Keep Your Online Presence Up to Date
Seriously: Keep your LinkedIn profile updated. It seems small, but your online visibility will likely be one of the first points of contact you have with any potential employer. It takes such a small amount of time for an individual to scan your accomplishments, and an even shorter amount of time to dismiss you if your information doesn’t accurately reflect your achievements. Keep your profile up-to-date and make sure to add people to your network when you have the opportunity to—having people in common between you and your contacts can sometimes be all the difference where job hunting is concerned.
If your job requires any kind of social media experience or media samples, Twitter and Instagram are great ways to connect with employers and keep yourself aware of key players in your industry. Visibility goes two ways, so ensure that your social media presence reflects you well before engaging in social media networking.
Seek Out a Mentor
Being unapologetically interested in fostering a learning relationship with someone in your industry is nothing to be ashamed of—far from it. There’s a lot of wisdom and perspective to be gained from someone that’s been in your industry for a while.
If you’re unsure of where to begin even looking for a mentor, think about people in your current network, or people you’ve worked for before.
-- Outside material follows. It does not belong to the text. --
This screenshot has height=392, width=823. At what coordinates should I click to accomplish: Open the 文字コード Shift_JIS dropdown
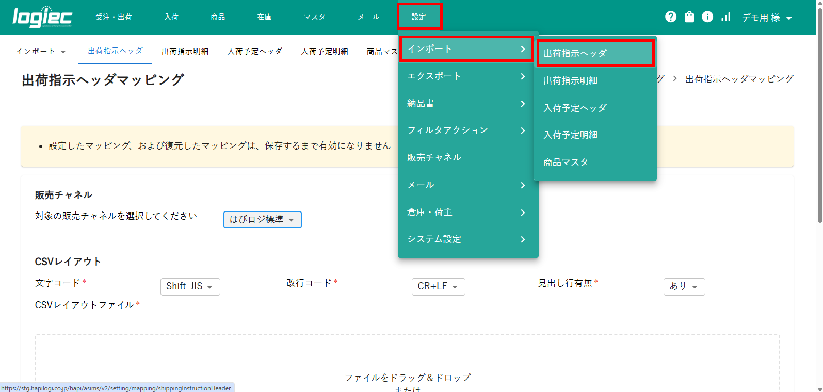(x=190, y=287)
Even if you don’t get a job you interview for, staying connected with the person you interviewed with can sometimes result in a valuable mentorship relationship, and might afford you more job opportunities in the future. Getting one-on-one time with a mentor can be as easy as inviting them out to coffee—come prepared to the meeting with questions and don’t forget to ask them about their experiences.
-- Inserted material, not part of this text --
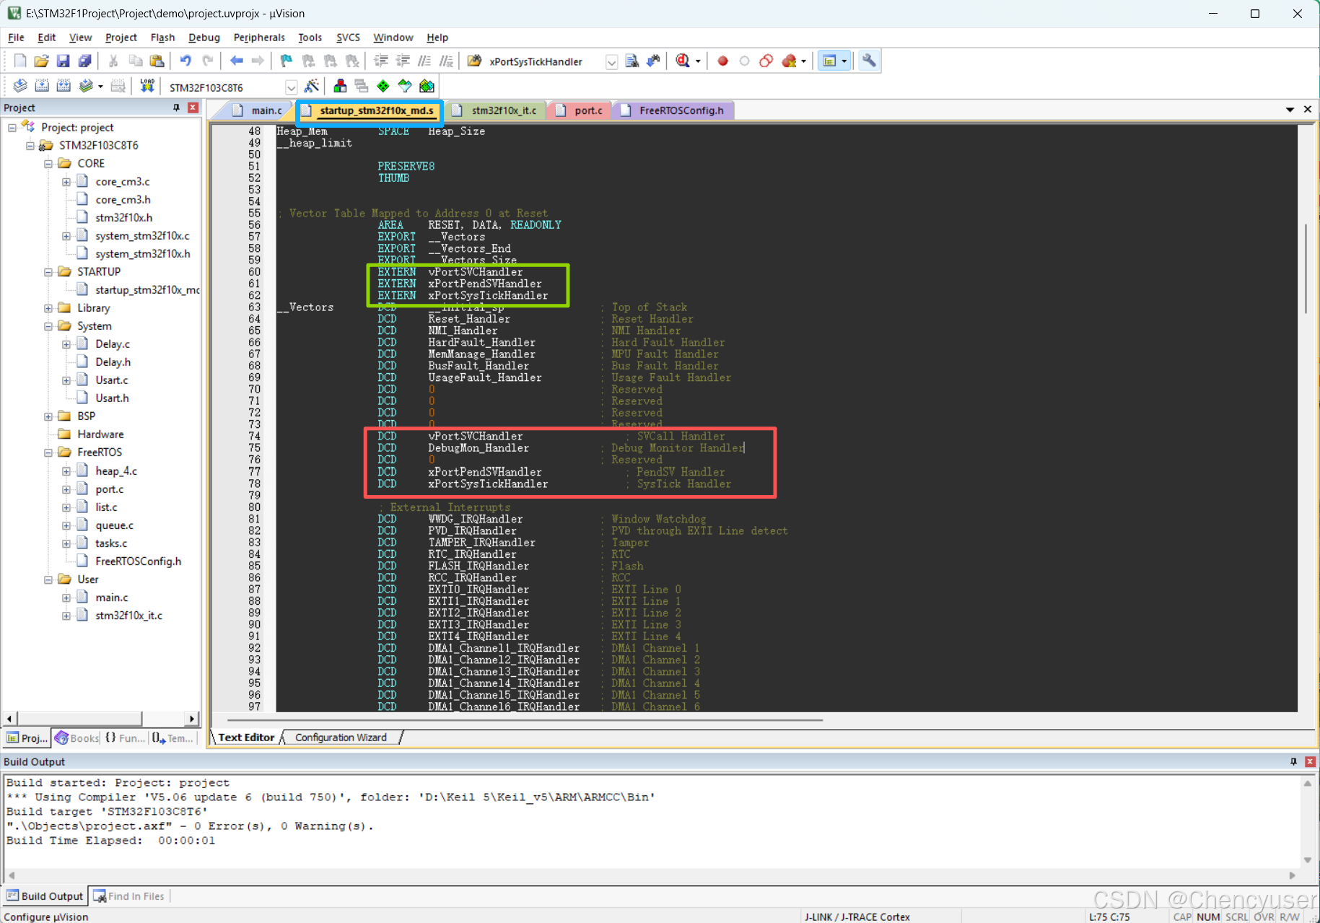Collapse the FreeRTOS folder in project tree
Viewport: 1320px width, 923px height.
(48, 452)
Be the First Person to Reach Out
This is crucial to fostering almost any relationship. Getting over the fear of rejection and being the first person to extend a hand in friendship or contact is an extremely easy way to network—it can also be a bit scary. You’ll demonstrate that you’re genuinely interested in connecting with someone if you open up a dialogue first, and most people are willing to be helpful if you’re willing to put in the initial work. Be courteous, polite, and genuine in your first message or opener to the person you want to connect with, and don’t overstep boundaries.
Don’t forget that it’s okay to pace yourself when it comes to developing networking skills. Setting a strategy and challenging yourself to reach out to one new person a month is an effective way to keep your networking skills in constant use, or build them up slowly.
This is especially important if your career path takes you to a new city or state. Being willing to socialize and hang out with people that work in your industry can be a bridge to your next career move—and you’re very likely to have common interests, especially if you reconnect with people from graduate or professional programs. Learning how to meet with people in a casual setting will also give you more experience when it comes to more professional networking scenarios. As a bonus, you might even get a new friend or two out of it!
Go to the Events
This might seem a little on the nose, but it genuinely works! Going to the networking events you might think are a bit superfluous and engaging in small talk with your coworkers are great ways to foster connections in and outside of the office. Often, networking events will offer a unique opportunity to chat with people outside of your immediate team. Whether you’re job-hunting or simply seeking ways to grow your career in your current position, attending the networking events put on by your company is not only a great way to network but its also a great way to demonstrate your engagement with your job and your desire to move forward. Even a virtual coffee hangout can offer opportunities to connect.
The most important thing to keep in mind throughout your journeys in networking is to be yourself and trust that you have a great deal to offer anyone you connect with.